### Instructions for the task
Starting at the line that contains "Image resolution: width=1568", transcribe each line exactly through the end of the data below, and skip any pictures.
*** Block opens ***
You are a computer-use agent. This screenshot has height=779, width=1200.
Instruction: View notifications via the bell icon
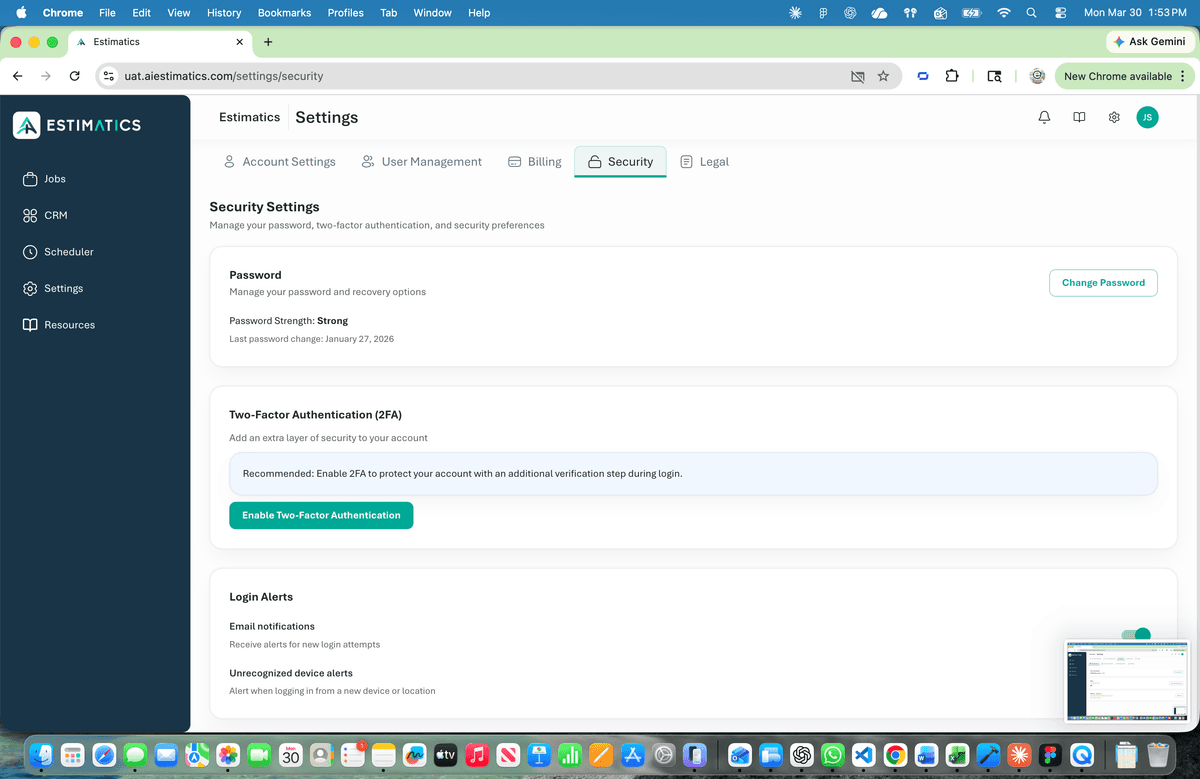click(1044, 117)
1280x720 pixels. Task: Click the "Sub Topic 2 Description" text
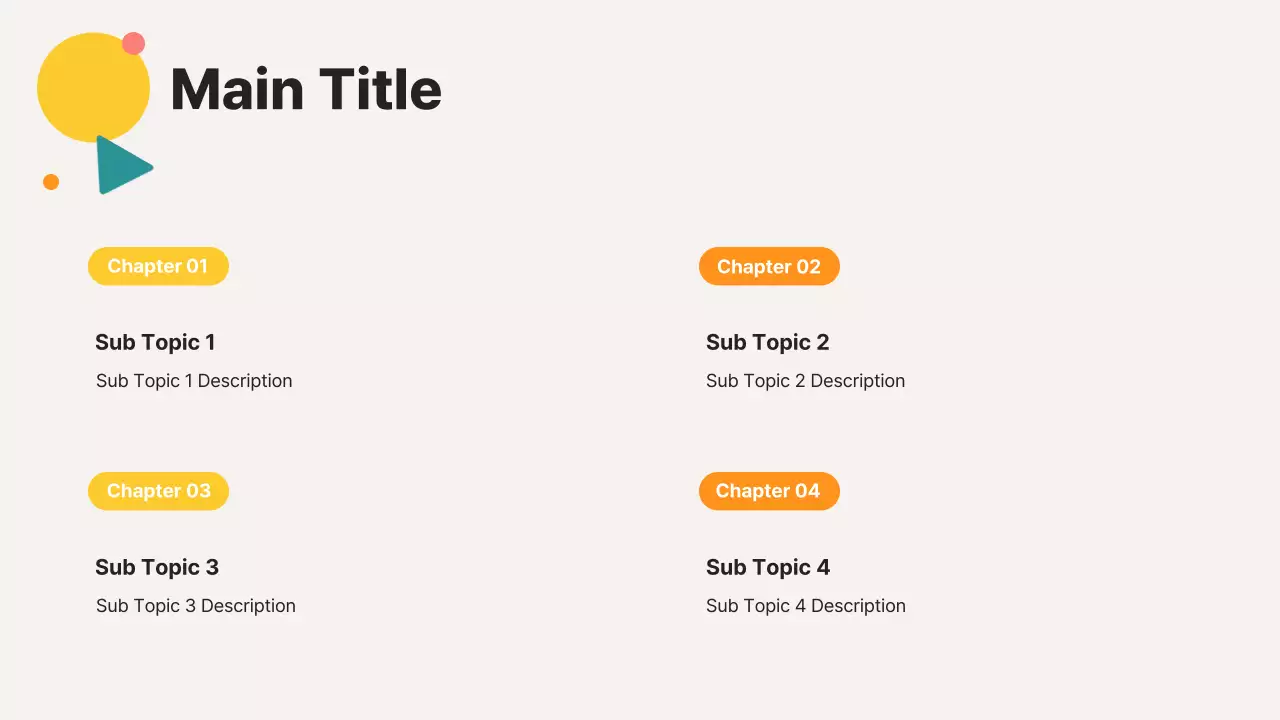point(805,381)
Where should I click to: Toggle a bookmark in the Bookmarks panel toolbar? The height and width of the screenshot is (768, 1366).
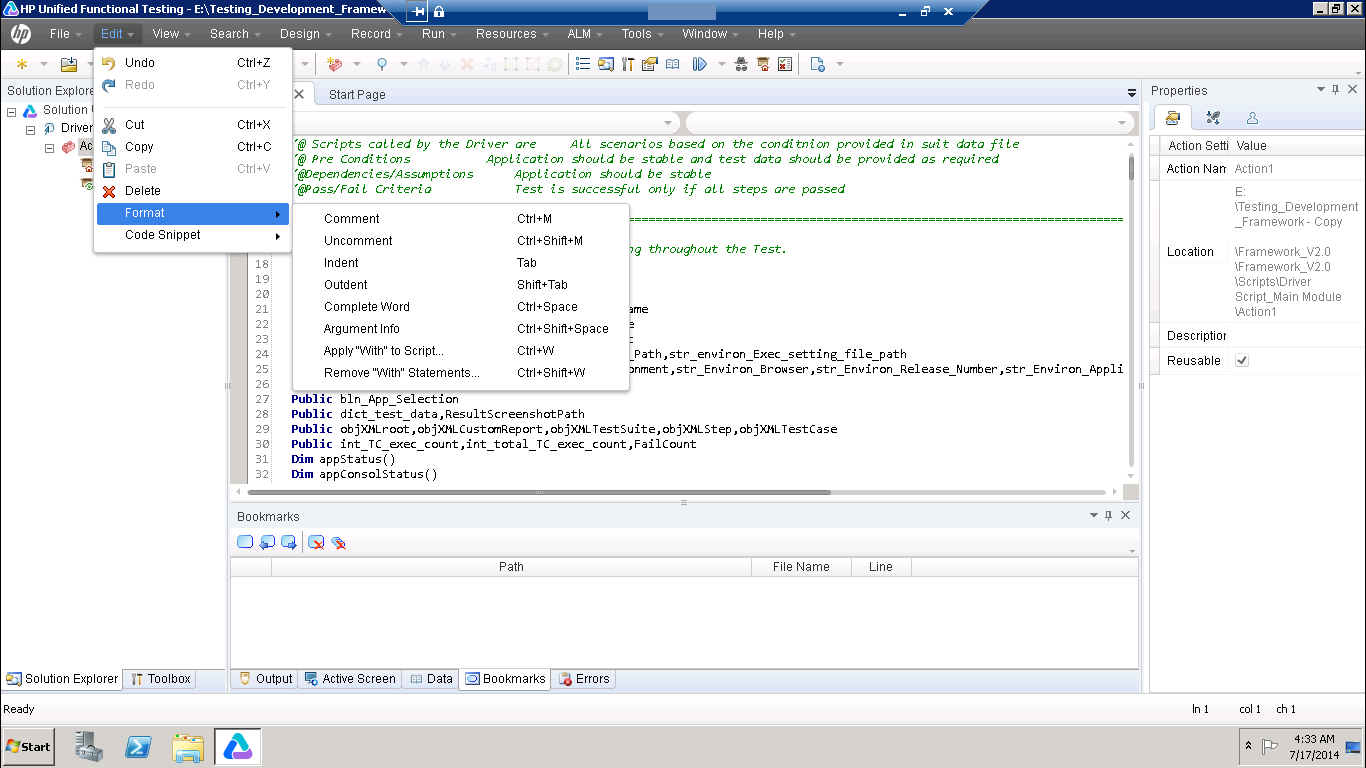coord(245,542)
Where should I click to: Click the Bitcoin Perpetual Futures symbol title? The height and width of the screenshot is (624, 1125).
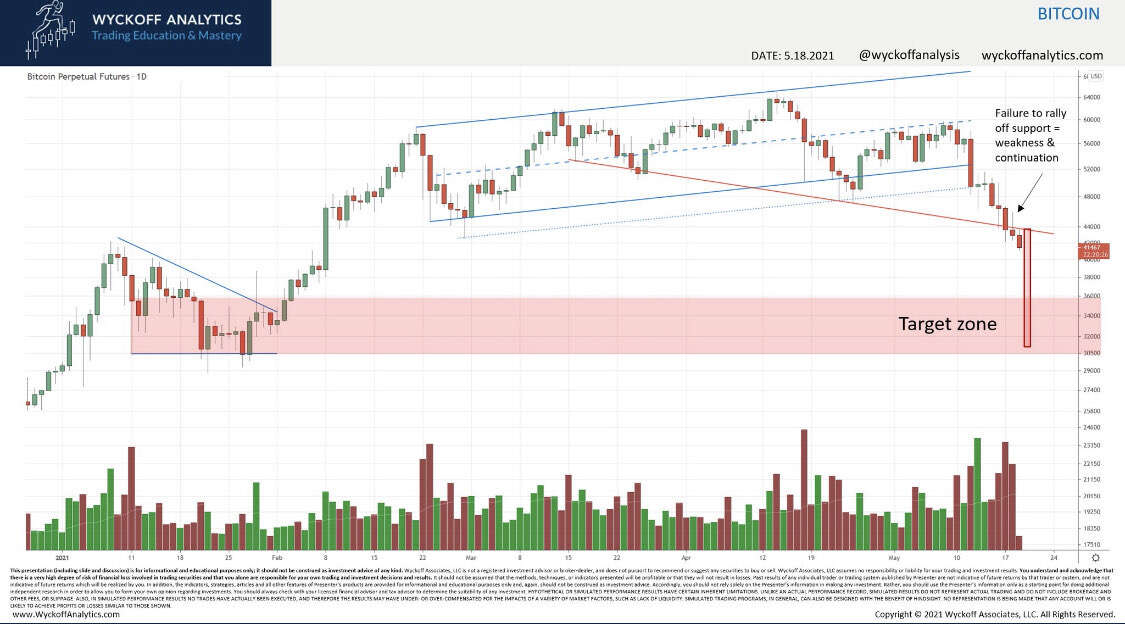click(x=79, y=76)
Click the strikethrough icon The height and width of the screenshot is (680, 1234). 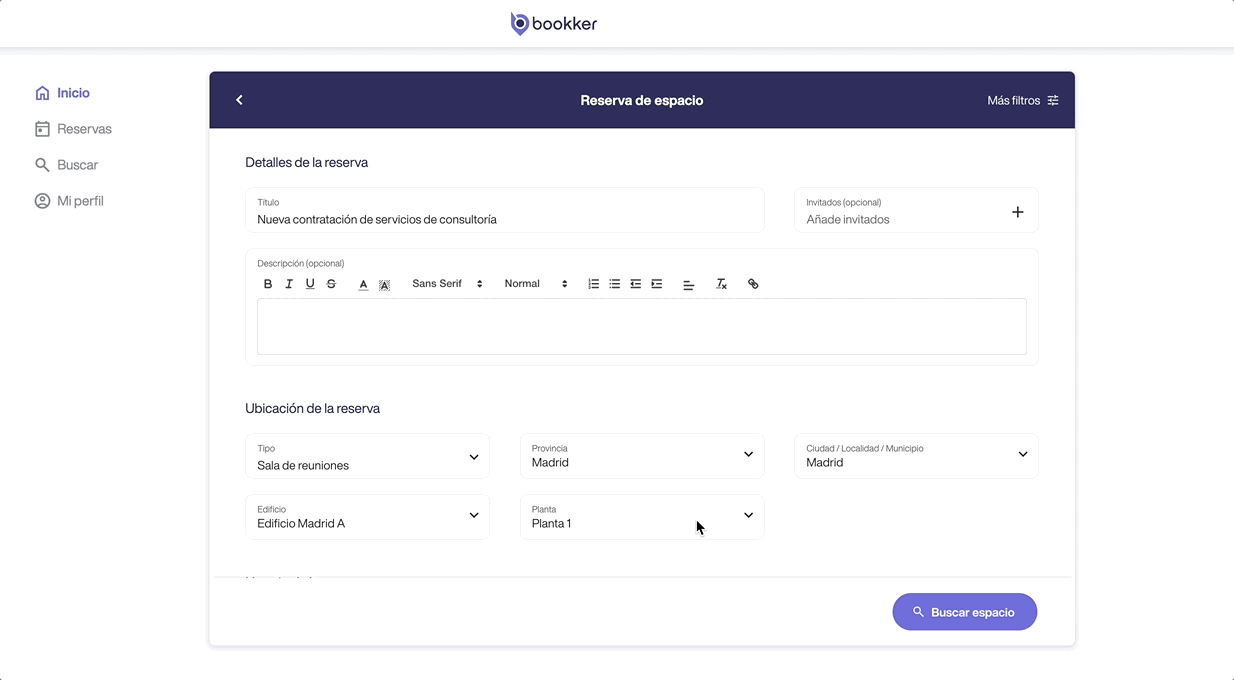(331, 284)
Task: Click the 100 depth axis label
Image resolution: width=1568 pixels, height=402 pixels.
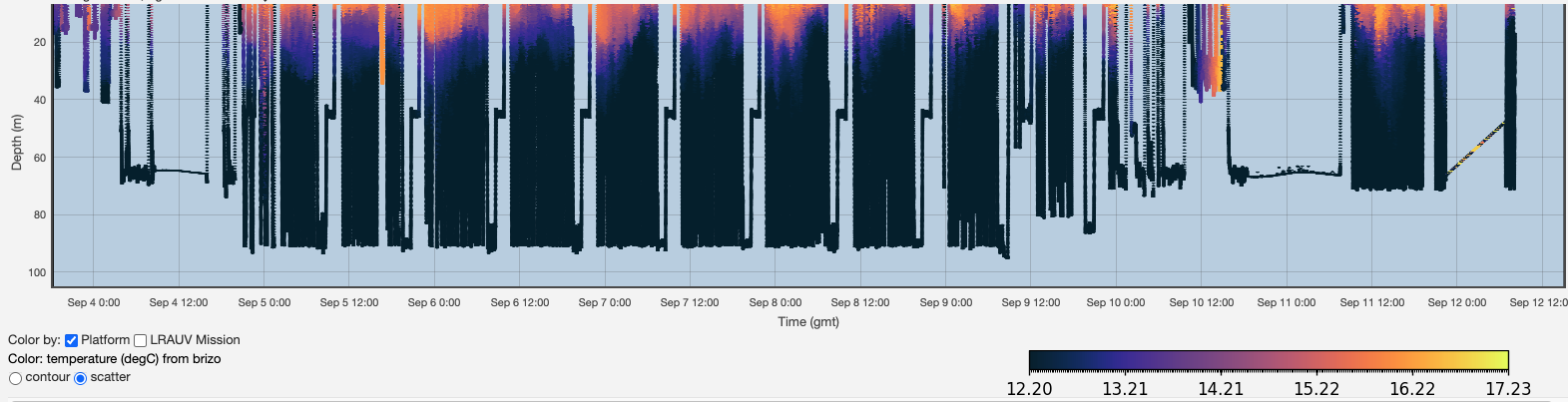Action: (x=37, y=272)
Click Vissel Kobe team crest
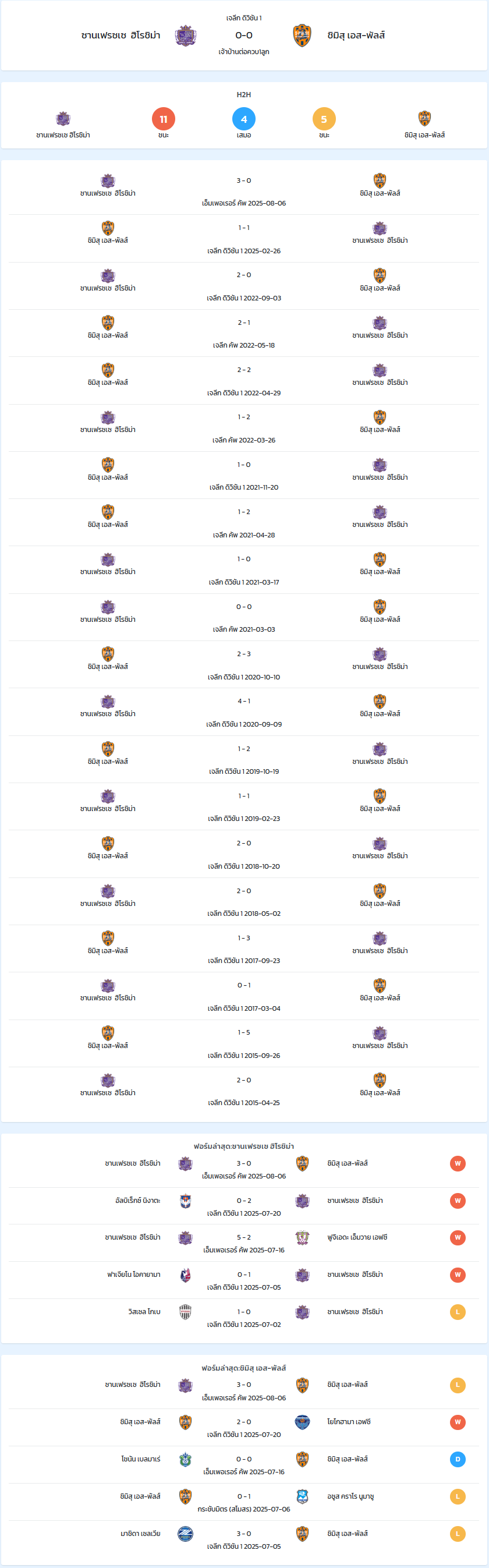The height and width of the screenshot is (1568, 489). (x=186, y=1312)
*** Block closes ***
### Response area
Image resolution: width=1568 pixels, height=402 pixels.
Action: (x=37, y=272)
Click Vissel Kobe team crest
The height and width of the screenshot is (1568, 489). (x=186, y=1312)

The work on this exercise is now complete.